安楽寺は天平年間(719年〜49年)に行基が建立した、あるいは天長年間(824年〜34年)に創立されたともいわれていますが、鎌倉時代以前の歴史は判然としていません。

安楽寺の存在が歴史的に裏付けられるのは、鎌倉時代、実質的な開山である樵谷惟仙が住してからです。


鎌倉時代に入ると執権である北条氏から庇護され鎌倉の建長寺との関係を深めることなどから、寺運も隆盛し信州での中心道場的立場であったといわれています。
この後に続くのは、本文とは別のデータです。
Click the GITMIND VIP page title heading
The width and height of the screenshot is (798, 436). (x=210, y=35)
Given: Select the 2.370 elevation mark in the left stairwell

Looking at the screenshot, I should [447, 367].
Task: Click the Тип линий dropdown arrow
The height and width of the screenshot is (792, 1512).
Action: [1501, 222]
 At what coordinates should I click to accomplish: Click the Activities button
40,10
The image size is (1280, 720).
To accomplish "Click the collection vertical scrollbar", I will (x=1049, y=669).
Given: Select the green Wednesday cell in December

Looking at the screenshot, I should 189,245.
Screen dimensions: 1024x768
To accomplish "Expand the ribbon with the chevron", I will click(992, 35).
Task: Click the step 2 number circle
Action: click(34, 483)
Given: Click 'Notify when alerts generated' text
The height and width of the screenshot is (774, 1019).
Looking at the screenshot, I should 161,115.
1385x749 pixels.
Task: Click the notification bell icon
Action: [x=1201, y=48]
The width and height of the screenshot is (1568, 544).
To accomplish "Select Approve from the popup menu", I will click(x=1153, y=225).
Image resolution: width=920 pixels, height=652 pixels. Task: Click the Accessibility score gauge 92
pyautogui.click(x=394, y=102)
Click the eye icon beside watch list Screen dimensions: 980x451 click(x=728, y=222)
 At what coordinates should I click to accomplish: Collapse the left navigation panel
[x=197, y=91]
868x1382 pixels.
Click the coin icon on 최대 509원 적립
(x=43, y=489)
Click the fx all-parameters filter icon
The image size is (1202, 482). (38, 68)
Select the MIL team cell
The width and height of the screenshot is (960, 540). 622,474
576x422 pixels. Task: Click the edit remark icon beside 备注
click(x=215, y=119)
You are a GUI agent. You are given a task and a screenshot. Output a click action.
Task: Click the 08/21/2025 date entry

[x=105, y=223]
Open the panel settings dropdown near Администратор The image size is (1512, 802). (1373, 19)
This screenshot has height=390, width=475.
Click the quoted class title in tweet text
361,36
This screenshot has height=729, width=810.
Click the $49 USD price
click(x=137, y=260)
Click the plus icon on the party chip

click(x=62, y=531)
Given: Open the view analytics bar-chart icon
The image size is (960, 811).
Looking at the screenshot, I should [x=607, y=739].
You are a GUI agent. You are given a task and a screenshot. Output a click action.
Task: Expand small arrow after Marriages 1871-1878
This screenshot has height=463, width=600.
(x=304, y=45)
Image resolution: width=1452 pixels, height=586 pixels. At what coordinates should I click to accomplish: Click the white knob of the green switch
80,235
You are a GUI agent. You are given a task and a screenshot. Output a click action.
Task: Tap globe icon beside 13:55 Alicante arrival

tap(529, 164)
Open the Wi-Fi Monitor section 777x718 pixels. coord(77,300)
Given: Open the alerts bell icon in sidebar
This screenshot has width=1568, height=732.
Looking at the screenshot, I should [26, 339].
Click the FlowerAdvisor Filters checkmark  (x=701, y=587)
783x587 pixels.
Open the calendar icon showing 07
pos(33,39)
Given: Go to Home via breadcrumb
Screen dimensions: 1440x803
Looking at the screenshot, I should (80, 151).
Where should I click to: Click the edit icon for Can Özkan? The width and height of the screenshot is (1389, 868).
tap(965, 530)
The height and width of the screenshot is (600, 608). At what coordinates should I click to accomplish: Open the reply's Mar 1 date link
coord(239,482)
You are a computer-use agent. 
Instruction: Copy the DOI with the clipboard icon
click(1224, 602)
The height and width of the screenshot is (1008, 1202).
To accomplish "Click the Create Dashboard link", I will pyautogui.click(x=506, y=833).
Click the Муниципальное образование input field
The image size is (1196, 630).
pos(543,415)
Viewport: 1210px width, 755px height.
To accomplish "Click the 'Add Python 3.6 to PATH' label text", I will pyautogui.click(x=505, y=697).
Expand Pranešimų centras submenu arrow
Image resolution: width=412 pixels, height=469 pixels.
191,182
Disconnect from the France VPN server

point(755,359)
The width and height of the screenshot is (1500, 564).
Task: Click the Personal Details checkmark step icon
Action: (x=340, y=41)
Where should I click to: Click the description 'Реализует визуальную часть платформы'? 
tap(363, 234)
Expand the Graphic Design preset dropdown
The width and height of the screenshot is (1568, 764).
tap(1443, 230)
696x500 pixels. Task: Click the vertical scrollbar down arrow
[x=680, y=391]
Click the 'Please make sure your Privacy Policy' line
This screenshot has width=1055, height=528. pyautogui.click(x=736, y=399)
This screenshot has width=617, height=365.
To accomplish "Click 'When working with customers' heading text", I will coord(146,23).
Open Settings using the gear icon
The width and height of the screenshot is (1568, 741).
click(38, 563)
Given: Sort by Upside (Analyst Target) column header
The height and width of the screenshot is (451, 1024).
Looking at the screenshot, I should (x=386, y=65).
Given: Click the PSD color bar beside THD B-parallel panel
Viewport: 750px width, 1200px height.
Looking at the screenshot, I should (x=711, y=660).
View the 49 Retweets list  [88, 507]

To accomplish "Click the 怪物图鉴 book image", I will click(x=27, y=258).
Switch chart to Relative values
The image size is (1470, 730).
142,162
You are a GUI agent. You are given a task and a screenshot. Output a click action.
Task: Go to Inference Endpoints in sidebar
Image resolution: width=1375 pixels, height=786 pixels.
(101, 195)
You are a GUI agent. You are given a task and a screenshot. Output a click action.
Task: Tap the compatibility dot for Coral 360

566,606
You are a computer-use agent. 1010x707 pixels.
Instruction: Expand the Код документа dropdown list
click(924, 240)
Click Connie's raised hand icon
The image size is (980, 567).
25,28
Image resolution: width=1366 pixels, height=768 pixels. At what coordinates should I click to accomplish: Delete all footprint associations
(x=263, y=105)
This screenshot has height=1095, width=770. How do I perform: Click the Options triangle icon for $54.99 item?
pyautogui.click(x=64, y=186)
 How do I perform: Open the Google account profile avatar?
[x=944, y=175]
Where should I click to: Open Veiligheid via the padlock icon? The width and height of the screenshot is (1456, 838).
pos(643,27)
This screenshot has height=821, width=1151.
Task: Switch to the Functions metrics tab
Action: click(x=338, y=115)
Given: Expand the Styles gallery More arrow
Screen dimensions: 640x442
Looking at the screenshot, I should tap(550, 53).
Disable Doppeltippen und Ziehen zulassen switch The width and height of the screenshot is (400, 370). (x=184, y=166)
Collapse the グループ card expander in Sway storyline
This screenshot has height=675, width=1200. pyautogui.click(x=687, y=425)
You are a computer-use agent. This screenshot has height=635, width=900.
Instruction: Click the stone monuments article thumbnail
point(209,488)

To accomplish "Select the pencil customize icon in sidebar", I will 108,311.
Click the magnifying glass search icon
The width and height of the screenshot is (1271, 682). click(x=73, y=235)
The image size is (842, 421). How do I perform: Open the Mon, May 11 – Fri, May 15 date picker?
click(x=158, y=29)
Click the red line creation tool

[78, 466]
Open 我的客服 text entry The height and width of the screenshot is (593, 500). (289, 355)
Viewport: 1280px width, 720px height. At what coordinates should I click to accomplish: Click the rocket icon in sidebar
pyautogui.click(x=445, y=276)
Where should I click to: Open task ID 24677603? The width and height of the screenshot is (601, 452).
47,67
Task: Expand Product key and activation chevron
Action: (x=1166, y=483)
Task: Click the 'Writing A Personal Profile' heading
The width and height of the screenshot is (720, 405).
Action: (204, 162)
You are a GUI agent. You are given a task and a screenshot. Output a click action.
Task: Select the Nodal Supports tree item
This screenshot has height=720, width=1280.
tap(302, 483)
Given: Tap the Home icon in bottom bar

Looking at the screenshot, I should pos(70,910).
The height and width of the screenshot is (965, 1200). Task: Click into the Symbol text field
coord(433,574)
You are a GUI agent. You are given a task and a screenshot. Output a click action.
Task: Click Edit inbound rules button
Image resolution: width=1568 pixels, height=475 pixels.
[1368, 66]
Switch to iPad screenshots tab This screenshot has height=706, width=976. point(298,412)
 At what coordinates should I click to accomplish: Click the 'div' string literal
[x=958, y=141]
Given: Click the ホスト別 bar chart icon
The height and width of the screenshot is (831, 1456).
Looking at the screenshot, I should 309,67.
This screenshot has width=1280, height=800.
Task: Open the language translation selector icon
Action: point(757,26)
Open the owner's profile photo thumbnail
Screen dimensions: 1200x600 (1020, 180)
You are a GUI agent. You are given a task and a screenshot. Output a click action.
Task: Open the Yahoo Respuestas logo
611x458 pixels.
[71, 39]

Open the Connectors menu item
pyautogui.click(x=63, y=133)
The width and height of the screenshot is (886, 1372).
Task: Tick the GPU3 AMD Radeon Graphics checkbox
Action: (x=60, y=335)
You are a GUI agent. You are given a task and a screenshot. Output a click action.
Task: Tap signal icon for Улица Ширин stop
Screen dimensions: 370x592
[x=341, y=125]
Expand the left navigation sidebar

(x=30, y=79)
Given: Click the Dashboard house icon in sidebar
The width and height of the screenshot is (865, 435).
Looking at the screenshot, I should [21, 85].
しかしながら、安楽寺は鎌倉幕府が滅びると次第に衰退し、天正8年(1580年)高山順京が曹洞宗の寺院として再興しています。


安楽寺鐘楼



八角三重塔



八角三重塔


八角三重塔は塔高18.75mで、構造形式は八角三重塔婆、初重裳階付(もこしつき)、柿葺(こけらぶき)です。


この塔は日本に現存する唯一の八角塔であるとともに、全体が禅宗様で造られた仏塔としても稀有の存在です。

安楽寺の八角三重塔は、建築部材の年輪年代調査により1290年代に建立されたと推定される建物で、時代背景から領主だった塩田北条氏が寄進したものと考えられています。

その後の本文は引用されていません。